Stored items:
• • • • • • •

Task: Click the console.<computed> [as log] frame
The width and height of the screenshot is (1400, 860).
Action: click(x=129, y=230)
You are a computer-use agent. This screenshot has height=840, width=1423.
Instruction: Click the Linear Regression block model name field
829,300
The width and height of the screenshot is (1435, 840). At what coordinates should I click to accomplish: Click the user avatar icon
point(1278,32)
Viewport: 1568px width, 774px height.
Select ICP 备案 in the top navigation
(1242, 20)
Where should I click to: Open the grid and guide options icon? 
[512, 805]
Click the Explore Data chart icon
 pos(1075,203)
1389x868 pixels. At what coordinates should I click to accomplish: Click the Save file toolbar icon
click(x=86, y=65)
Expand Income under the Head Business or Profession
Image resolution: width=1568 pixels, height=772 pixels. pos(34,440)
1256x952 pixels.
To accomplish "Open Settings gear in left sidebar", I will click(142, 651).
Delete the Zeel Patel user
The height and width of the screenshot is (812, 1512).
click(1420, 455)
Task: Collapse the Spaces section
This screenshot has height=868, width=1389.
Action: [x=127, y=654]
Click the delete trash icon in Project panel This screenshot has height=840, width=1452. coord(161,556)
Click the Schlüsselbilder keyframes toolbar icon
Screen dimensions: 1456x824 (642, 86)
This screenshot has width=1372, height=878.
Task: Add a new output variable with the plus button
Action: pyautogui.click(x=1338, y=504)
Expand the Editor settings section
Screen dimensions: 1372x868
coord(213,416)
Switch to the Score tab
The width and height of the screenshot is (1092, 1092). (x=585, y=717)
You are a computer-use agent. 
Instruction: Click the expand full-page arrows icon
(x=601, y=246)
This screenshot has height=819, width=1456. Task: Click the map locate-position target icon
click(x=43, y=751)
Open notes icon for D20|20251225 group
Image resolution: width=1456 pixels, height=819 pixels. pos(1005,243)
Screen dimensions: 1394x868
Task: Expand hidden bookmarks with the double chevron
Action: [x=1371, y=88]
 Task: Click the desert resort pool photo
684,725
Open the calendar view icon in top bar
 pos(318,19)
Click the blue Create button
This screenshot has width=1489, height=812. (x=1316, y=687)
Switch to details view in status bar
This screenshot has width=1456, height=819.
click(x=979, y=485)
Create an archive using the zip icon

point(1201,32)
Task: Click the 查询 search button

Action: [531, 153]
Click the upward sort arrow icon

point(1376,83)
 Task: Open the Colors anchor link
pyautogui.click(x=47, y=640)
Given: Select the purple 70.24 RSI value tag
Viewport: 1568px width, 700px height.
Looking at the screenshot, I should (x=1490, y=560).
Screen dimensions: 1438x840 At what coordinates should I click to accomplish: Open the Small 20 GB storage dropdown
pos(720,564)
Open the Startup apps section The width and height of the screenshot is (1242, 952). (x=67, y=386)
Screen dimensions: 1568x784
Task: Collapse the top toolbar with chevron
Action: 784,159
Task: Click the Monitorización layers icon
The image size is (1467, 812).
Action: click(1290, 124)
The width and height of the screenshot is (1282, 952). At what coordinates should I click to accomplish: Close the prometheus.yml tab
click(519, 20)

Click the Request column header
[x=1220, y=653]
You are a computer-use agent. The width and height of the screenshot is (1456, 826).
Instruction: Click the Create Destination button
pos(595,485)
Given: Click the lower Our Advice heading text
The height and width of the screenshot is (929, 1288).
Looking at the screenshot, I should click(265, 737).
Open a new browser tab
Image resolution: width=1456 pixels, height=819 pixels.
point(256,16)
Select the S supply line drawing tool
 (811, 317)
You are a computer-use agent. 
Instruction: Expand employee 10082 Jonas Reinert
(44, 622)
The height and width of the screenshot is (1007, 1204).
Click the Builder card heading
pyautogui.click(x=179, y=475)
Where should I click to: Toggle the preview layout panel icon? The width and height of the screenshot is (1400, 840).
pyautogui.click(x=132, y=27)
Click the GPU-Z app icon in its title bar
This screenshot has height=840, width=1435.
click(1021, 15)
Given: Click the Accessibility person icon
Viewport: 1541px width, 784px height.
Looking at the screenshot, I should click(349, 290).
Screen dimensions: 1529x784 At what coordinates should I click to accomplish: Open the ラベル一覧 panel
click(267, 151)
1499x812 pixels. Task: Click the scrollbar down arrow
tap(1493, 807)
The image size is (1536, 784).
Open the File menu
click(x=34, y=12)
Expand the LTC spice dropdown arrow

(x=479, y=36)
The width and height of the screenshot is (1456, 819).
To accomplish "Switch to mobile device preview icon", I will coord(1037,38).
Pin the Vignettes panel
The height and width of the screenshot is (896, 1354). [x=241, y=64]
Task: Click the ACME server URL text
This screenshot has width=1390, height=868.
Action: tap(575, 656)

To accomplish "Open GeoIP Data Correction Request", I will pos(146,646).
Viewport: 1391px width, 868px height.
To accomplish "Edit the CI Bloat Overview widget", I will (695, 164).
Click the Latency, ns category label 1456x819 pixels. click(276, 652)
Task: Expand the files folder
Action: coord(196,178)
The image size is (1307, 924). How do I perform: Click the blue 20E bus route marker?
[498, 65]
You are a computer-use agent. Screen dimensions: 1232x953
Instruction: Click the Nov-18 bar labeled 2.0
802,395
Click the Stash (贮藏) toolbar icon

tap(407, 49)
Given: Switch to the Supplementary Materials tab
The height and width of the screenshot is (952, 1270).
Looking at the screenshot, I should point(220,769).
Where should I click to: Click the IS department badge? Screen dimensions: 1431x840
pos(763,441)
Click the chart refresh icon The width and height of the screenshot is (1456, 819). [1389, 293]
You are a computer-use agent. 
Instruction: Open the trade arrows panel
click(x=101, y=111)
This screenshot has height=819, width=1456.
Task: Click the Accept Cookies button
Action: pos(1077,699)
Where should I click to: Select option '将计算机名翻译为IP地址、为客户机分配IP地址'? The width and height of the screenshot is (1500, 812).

• • • • • • •

# PROBLEM DESCRIPTION
Among the entries above, locate the lines containing "You are a computer-use agent. The" and "Given: Click the Accessibility person icon", and transcribe exactly those two lines and all lines between.

# RESPONSE
You are a computer-use agent. The width and height of the screenshot is (1456, 826).
Instruction: Click the Create Destination button
pos(595,485)
Given: Click the lower Our Advice heading text
The height and width of the screenshot is (929, 1288).
Looking at the screenshot, I should click(265, 737).
Open a new browser tab
Image resolution: width=1456 pixels, height=819 pixels.
point(256,16)
Select the S supply line drawing tool
 (811, 317)
You are a computer-use agent. 
Instruction: Expand employee 10082 Jonas Reinert
(44, 622)
The height and width of the screenshot is (1007, 1204).
Click the Builder card heading
pyautogui.click(x=179, y=475)
Where should I click to: Toggle the preview layout panel icon? The width and height of the screenshot is (1400, 840).
pyautogui.click(x=132, y=27)
Click the GPU-Z app icon in its title bar
This screenshot has height=840, width=1435.
click(1021, 15)
Given: Click the Accessibility person icon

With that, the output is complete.